Fossils tell of mammals’ rough road to survival

When the asteroid slammed into prehistoric Mexico and drew the curtain on the Cretaceous, dinosaurs did not fare very well. All but the toothless birds soon died.

The aftermath of the impact wasn’t kind to the rest of life on Earth, either. Entire plant communities withered and died, their rotting leaves and trunks feeding pioneering fungi that eventually gave way to ferns and then forests as sunlight started to peek through the dusty skies.

Mammals are often presented as being more resilient. Life beneath the claws of the dinosaurs had kept them small and wily enough to escape underground, shuddering in their burrows as the worst of the extinction fallout slowly passed. But this is myth.

Mammals, as a taxonomic group, survived the K/Pg extinction – just as dinosaurs did – but they suffered major losses that irrevocably changed the evolutionary pathways open to those beasts that survived.

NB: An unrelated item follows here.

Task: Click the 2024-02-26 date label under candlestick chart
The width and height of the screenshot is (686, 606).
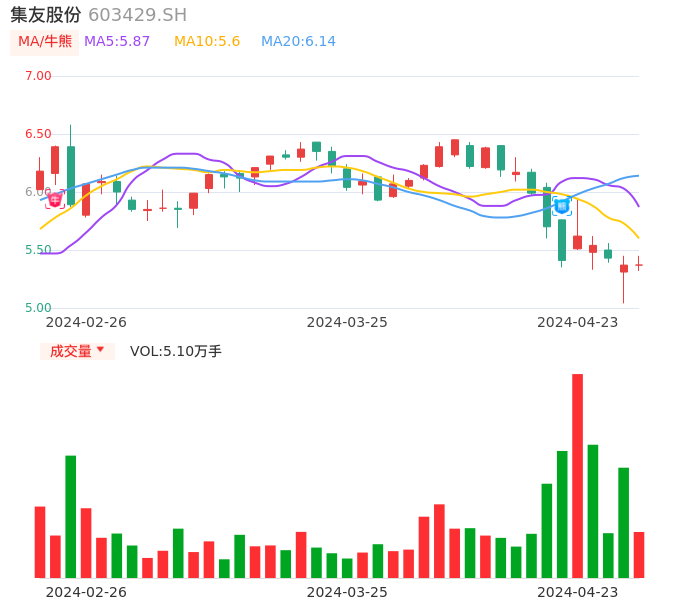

This fact has traditionally been taken right from mammalian mouths. Fragments of jaw and shiny black teeth tell who lived and who perished.

But paleontologists can draw from more than dental details. In a new Cretaceous Researchpaper, University of Washington paleontologists Lauren DeBey and Gregory Wilson looked to leg bones to gauge the ebb and flow of mammal evolution across the fifth great extinction.